The Alhambra Source is entering its fifth year producing stories. To celebrate, we’re publishing a retrospective of the stories that reflect our spirit and mission.
In 2013, Valerie Cabral, wrote that she may not have the ability to fly or look through walls, but, as an undocumented immigrant, she had a secret identity that she had to protect. We caught up with Cabral, who was a member of the Reporter Corps 2013-2014 class, recently. She said that she and her mother have received their work permits and finally have legal status. In two years they will be allowed to apply for residency and, in five years, citizenship. Cabral wrote us a message to pass along: "For all the young people who are going through the struggle I went through, do not give up." She also added that, "Going to a four-year private college with no legal status is possible! I am a living proof that it is possible, never get discouraged, and always strive for more." She is in her sophomore year at Whittier College, studying Political Science and Psychology.

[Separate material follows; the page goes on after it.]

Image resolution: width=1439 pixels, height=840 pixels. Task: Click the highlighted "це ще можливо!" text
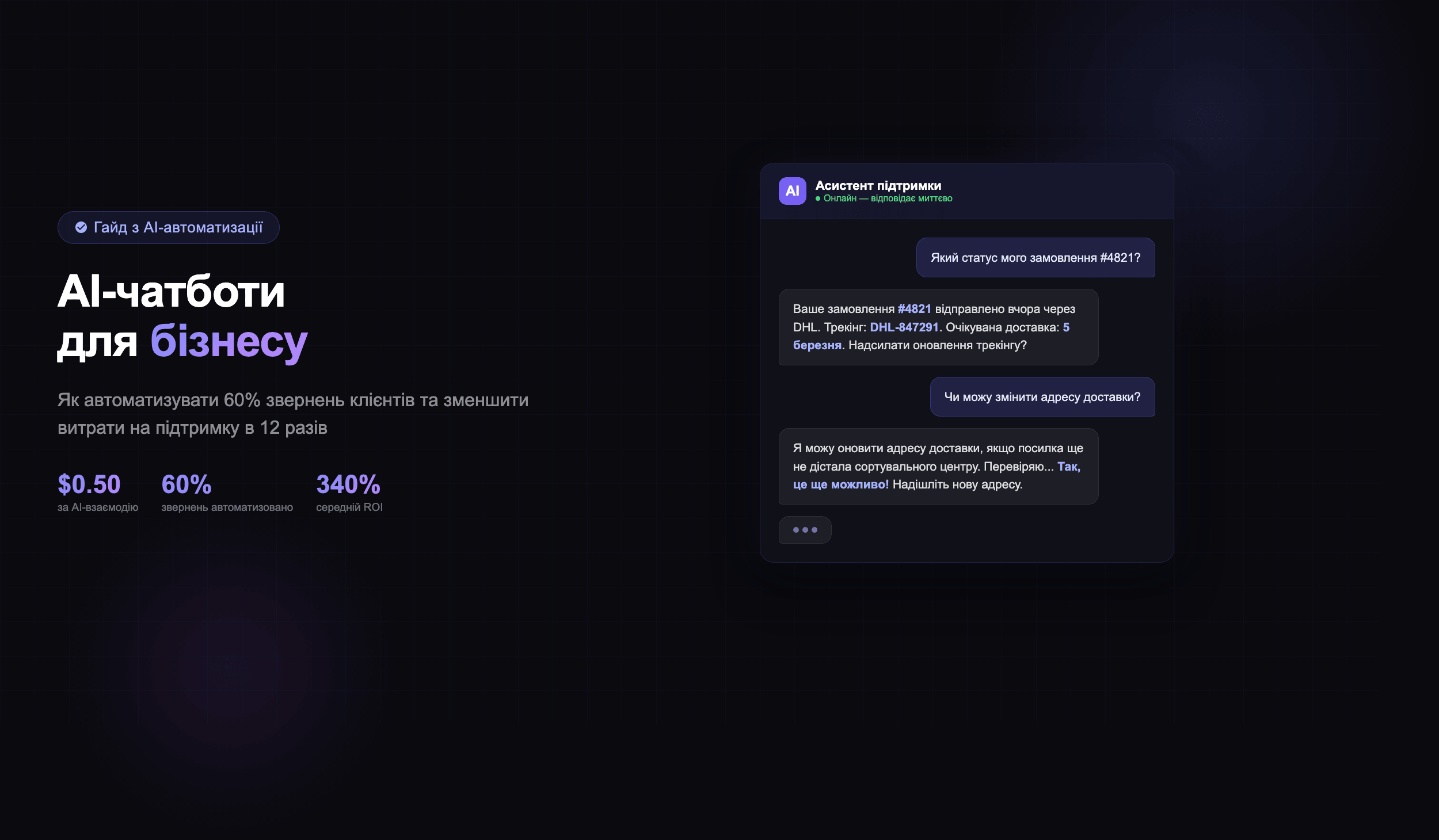click(841, 484)
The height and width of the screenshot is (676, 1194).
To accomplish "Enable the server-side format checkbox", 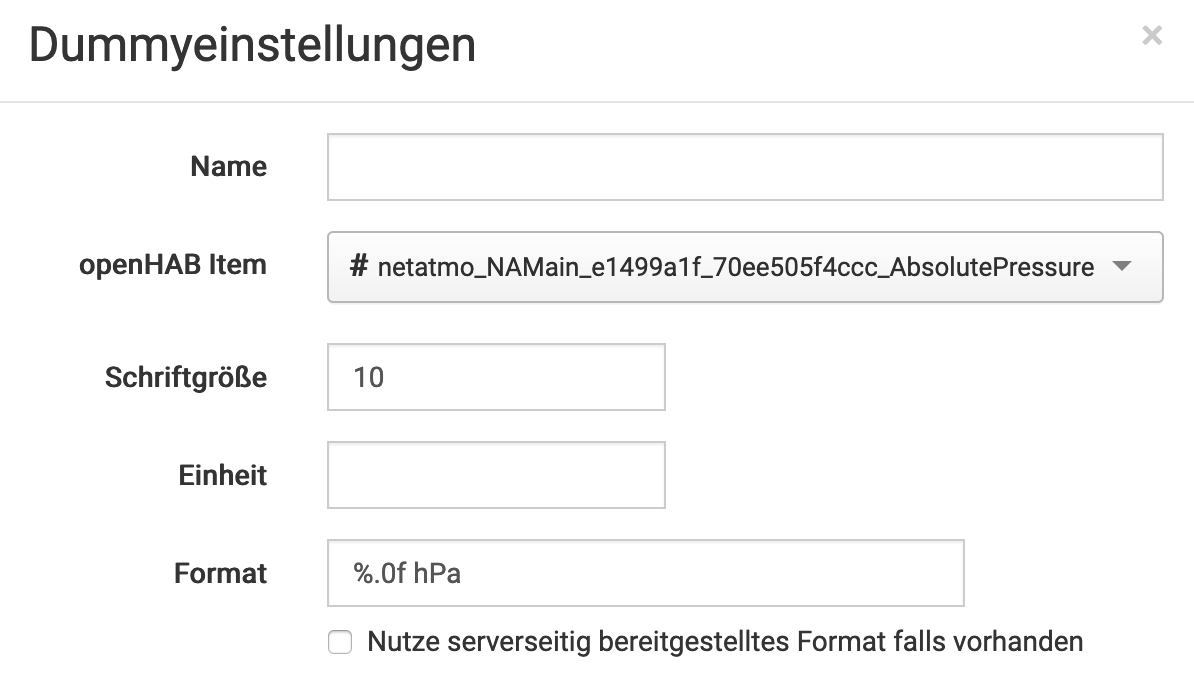I will tap(341, 642).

She plans on going to graduate school afterwards, or working in some capacity with Congress, "where they need fresh new minds."
By writing this I am breaking the first and most important rule of being an undocumented immigrant: never reveal one's status to anyone.

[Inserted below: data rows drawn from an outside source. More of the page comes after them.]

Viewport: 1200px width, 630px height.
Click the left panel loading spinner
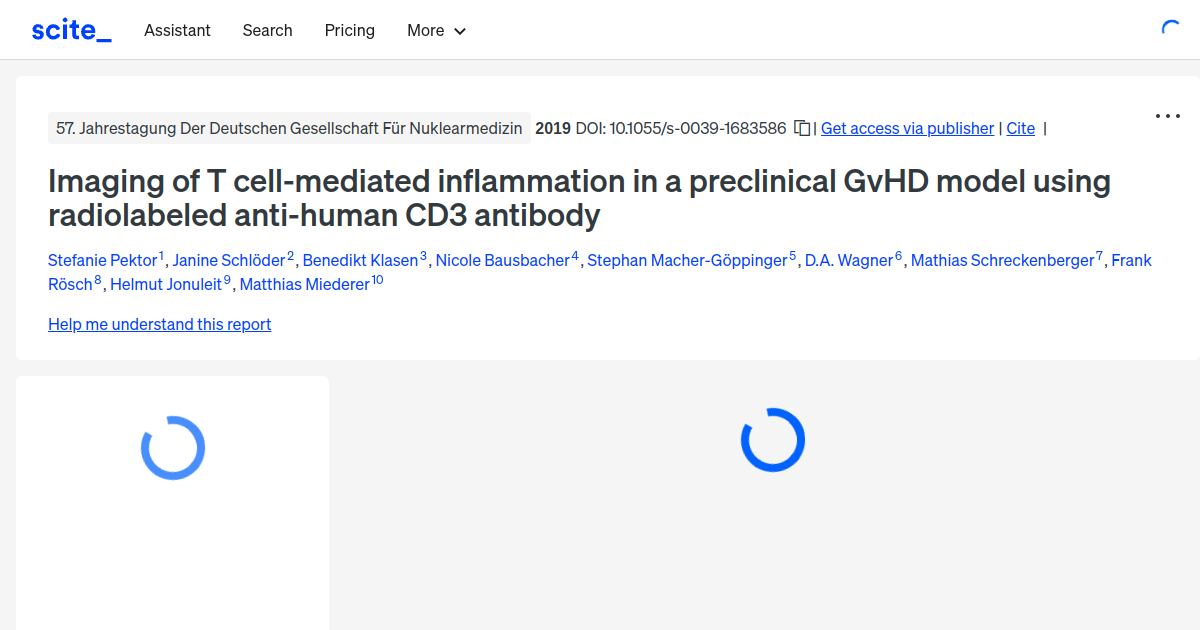point(172,448)
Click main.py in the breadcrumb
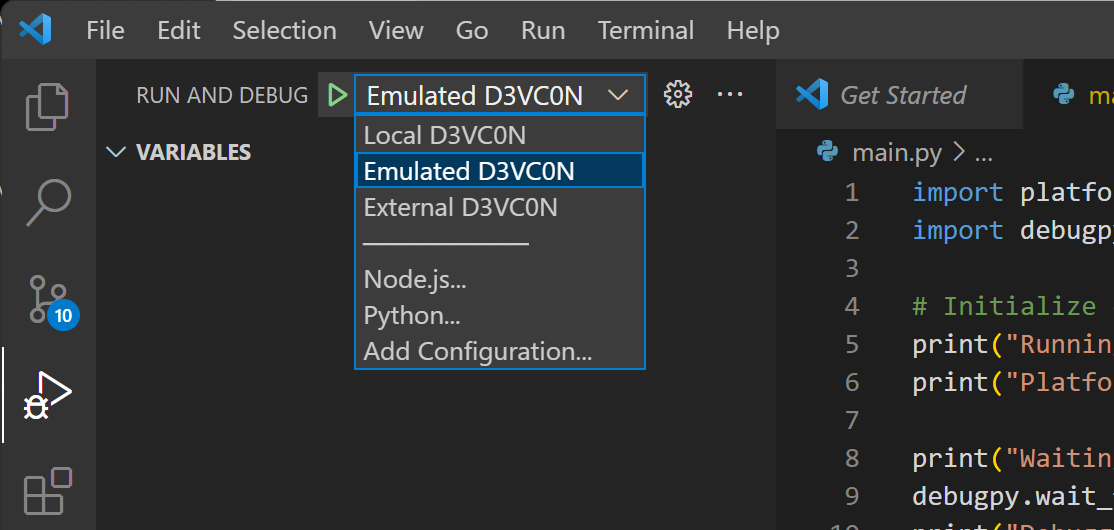Viewport: 1114px width, 530px height. pyautogui.click(x=895, y=153)
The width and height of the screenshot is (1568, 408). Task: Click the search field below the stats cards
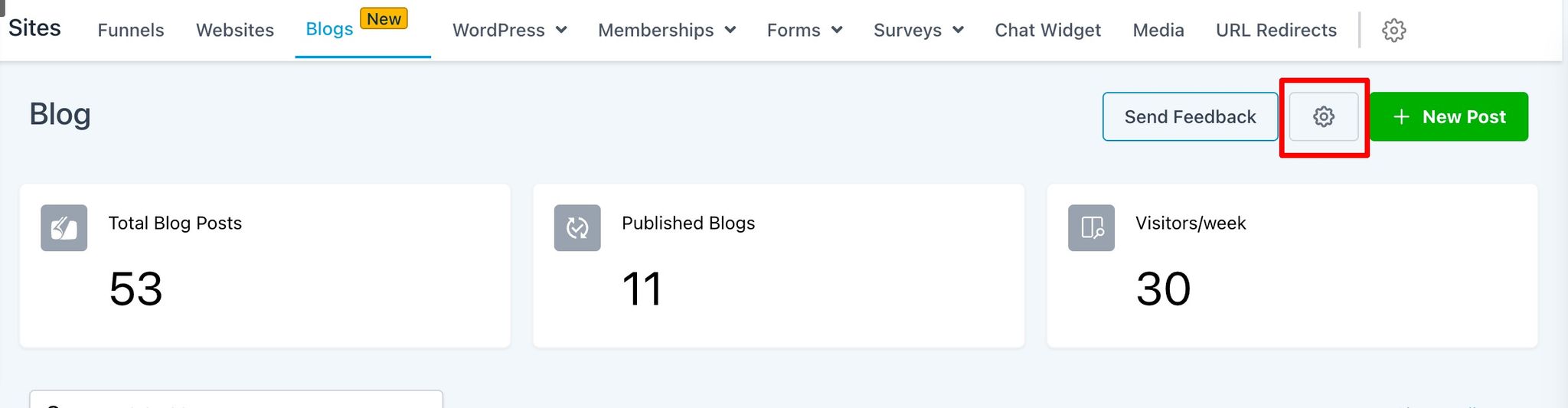coord(236,400)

I grew up watching all the American superhero movies. I saw how Superman and Batman had to keep their true identities a secret so they wouldn’t be singled out for not being normal. As I grew older I began to relate to these superheroes because I was forced to keep a secret identity as well. Every time I left my home I was reminded by my mother, “Si te preguntan algo, no contestes,” meaning, “If someone asks you anything, do not answer.” I was tired of hearing this phrase every day, but I always replayed it over and over again trying to figure out exactly what it meant.
We are forced to keep our identity as secret as possible, simply because we never know who might betray and report us to Immigration and Customs Enforcement, or ICE. Every immigrant knows of ICE and how quickly they can make the dreams, struggles, and hardships of immigrants disappear. Once immigrants are in their custody, we are deported to our homeland where we immediately try to find a way to reunite with our families and get back to work.

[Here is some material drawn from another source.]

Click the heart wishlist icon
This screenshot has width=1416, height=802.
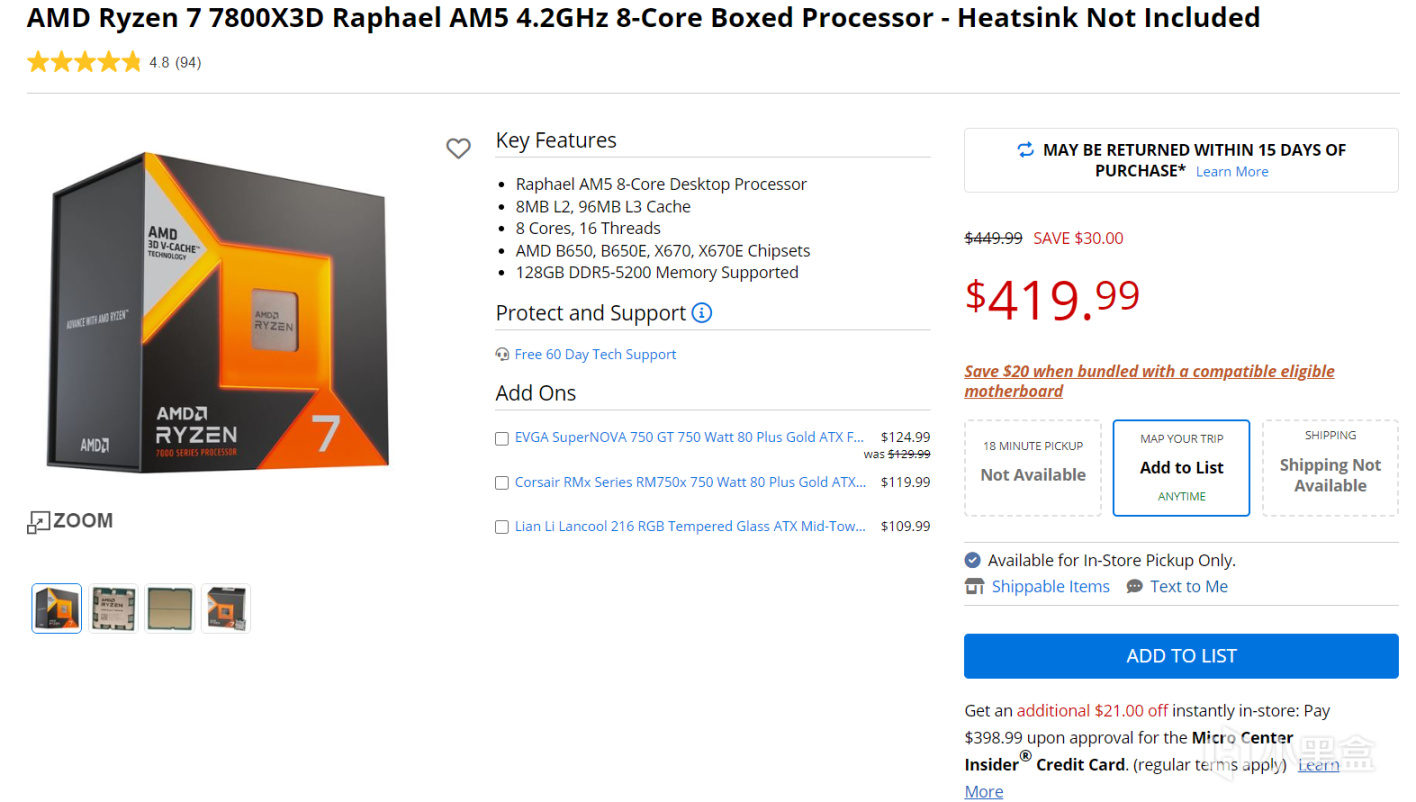click(458, 149)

As you can see, being an immigrant is not easy. We may not have to pay taxes — yet some still do — but the worst part of being an immigrant is having to live undercover and in fear.
When I was about 10, I finally understood why I was told to keep quiet when people asked me questions about where I came from and how I got here. One day my mother came home and frantically ran to hug me. I asked her what was wrong and she said that a woman at work was deported that day because her child accidentally told an adult that her mother had to work all day because she had no legal papers. The woman was arrested for leaving her child alone with no adult supervision and deported because she was an "illegal" immigrant. From that day on, I made sure to keep my mouth shut so that no one could separate me from my family.
The years went by and I went on with my life here in the United States, trying to fulfill my mother’s dreams of having a better life than that in Mexico. Soon enough I became the typical Mexican-American child: I spoke Spanish at home and English at school. My mother could never help me with my homework because she did not understand English and she only had primary schooling. By the time I was in middle school, I started hearing about college. I had no idea what college was and I felt that it was another public schooling system that I had to go through.
But when I reached junior year in high school, I was told that I had to have a Social Security number in order to apply to a college and qualify for financial aid. That day I went home crying and asked my mom why she had brought me to a land where all my hard work and struggles were worthless. Nine simple numbers were stopping me from continuing my education after 11 years of school. At this point I felt like my life was over.
Along with my struggle in education, my family was dealing with unfair treatment. They were discriminated because they did not speak English, and emotionally abused and harassed by their bosses and exploited to work more than others. My mother had to take on two jobs to provide for my sister and I, because working one job paid less than the minimum wage with no benefits. Being an immigrant — whether you are 10, 15, or 30 — was not the best thing to be during that time because there didn’t seem to be a plan to legalize us.
Luckily that same year, my mother found a way to obtain legal residency through a law that protected people who were victims of a crime. Unfortunately, my mother had to be victimized in order to obtain the right to be here legally and be treated like a normal human being.
Now as you may have noticed my story as an immigrant has a happy ending. Unfortunately, that is not the case for every immigrant in the United States. Some of my family still struggles every day to survive and provide for their children. And as children we strive to be the best in our classes, to get noticed and recognized. Many times as immigrants we tend to work harder than the average American family because we cannot depend on the government to cover our full financial needs or help us get to college.
Being an immigrant’s child and being an immigrant myself has made me a strong, determined individual who has faced many more hardships than the average teenager has had to face. I was never able to approach someone for help because of my fear. So to answer the question, “What is it like being an immigrant or the child of immigrants?” It is like being an undercover hero fighting to stay here in this country of liberty and opportunity.